I try to remember that some friendships are there for the long haul and others come into my life for a season. I feel very blessed to have shared a closeness with someone, even if that closeness does not last forever.
It sounds like you have some good “friend potential” with your Moms Group. Perhaps some of them feel the same need for a deeper friendship but don’t know how to do it. Try inviting one of them out to lunch or for coffee, and talk about things that matter.
I don’t know how old your children are. If they are young and still take naps, try inviting a Moms Group friend over at naptime. Tell her to bring along a pack and play. I did that for years with a friend. My son would nap in a pack and play while her child napped in her room. Meanwhile, we moms hung out, watching TV and talking. It was the start of the closest friendship that I have ever have.
Take care,
- Faith
Lauri-
I have always had lots of friends. My beginnings are different than yours (I still live 20 minutes from the home I grew up in. I’ve always had close best friends, friends that run in big groups and still keep in contact with friends from first grade).
However, even with very differnt childhoods you and I seem to be in the same place now in terms of friendships. I too have had some come and go and some that I have left because they are toxic. And now I find that although I have lots and lots of different friends, I have just started to get some closer friends here in our neighorhood. So while I still have many friends that I have a long history with, I don’t see them on a daily basis and I just miss that. I joke to my husband that I am the most popular lonely person I know. I really crave having friends that I can talk about anything with and who will just talk to me about nothing for long periods of time.

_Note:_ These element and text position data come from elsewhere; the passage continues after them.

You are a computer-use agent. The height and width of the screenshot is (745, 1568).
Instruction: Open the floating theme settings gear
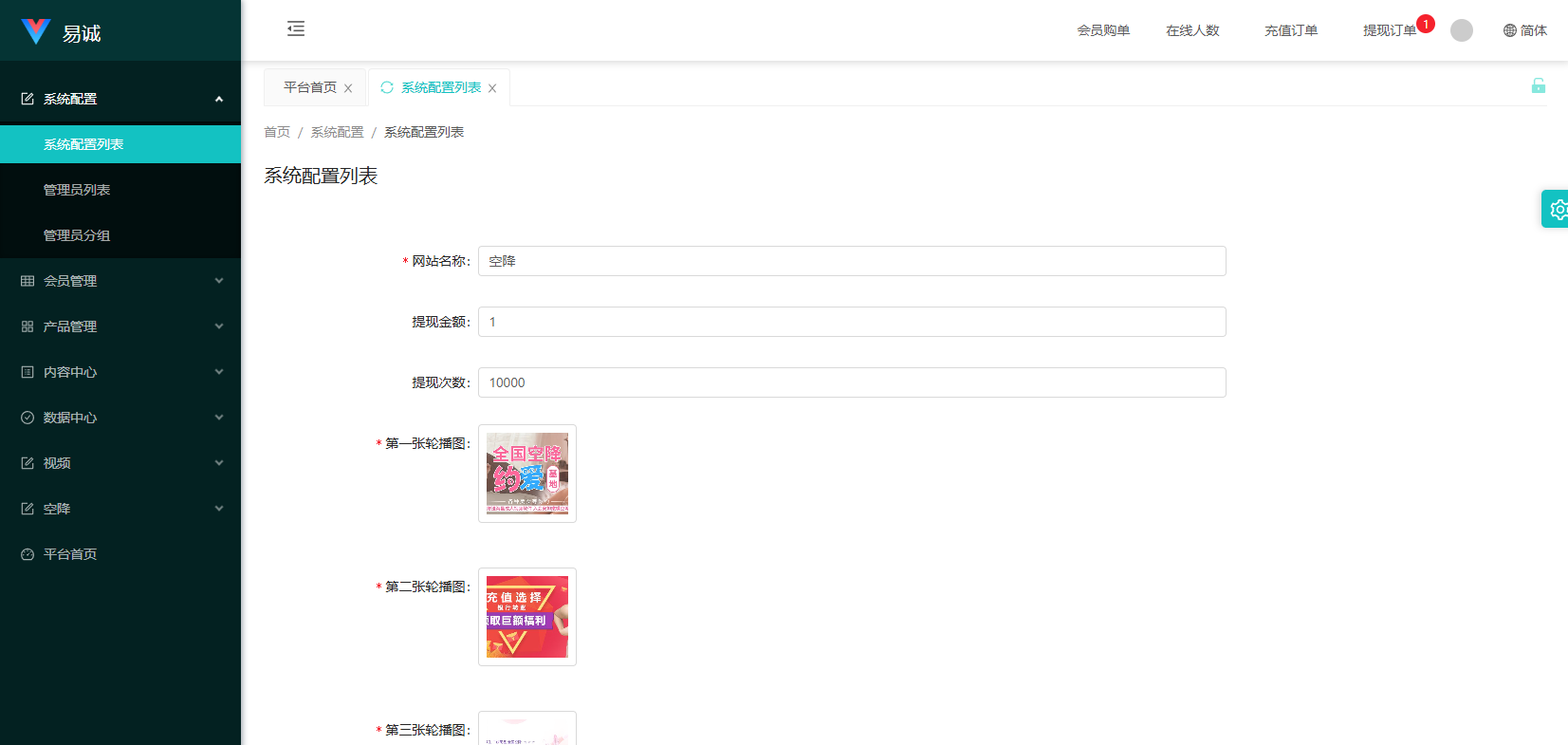tap(1557, 209)
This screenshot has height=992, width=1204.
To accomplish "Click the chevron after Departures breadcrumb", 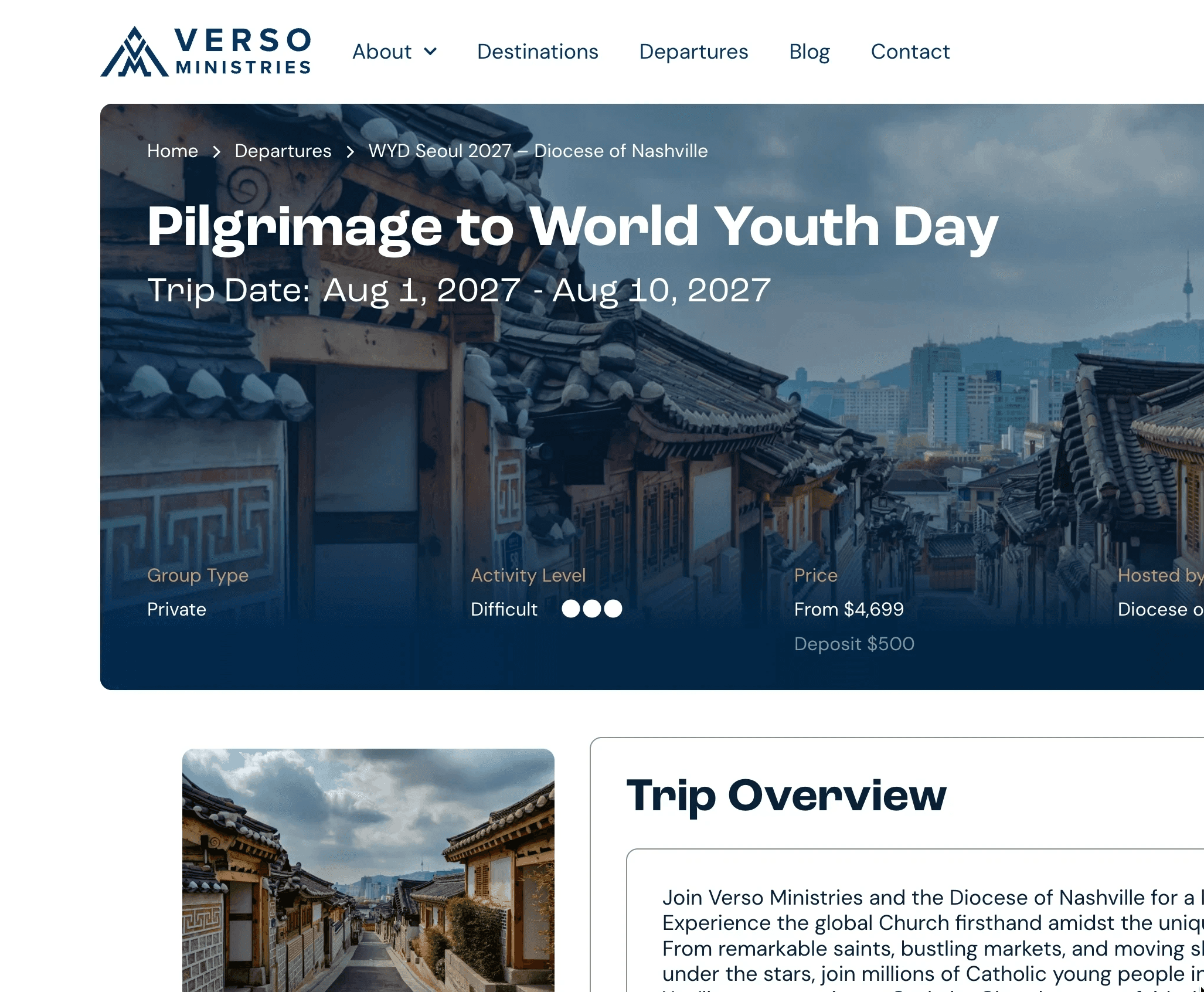I will [350, 151].
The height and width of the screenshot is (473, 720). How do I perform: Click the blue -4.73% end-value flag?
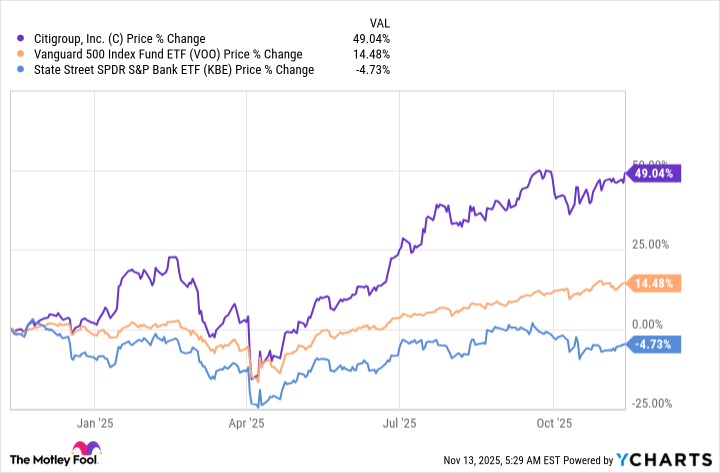(x=654, y=344)
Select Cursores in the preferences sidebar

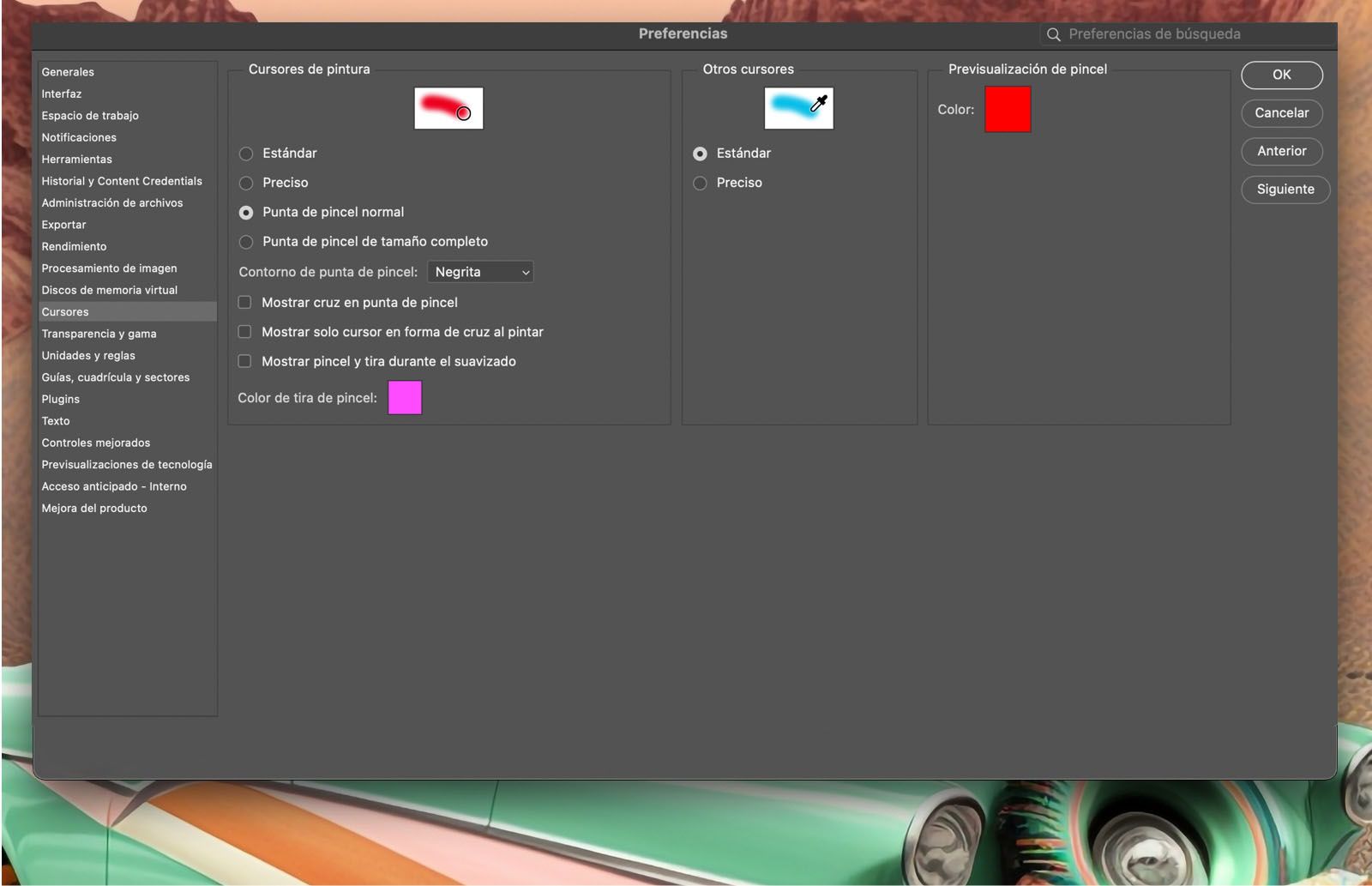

One of my newer friends and I were just talking about this last week – that being a stay-at-home mom can be hard from a friendship level (which I never would have guessed) – in some ways it can feel very “high school” sitting out here in the suburbs.
I so appreciate my new friends. My advice – go out for drinks with the husbands. That is how we finally found “our kind” of people. Also, my mom always taught us that friends come and go, but family is forever.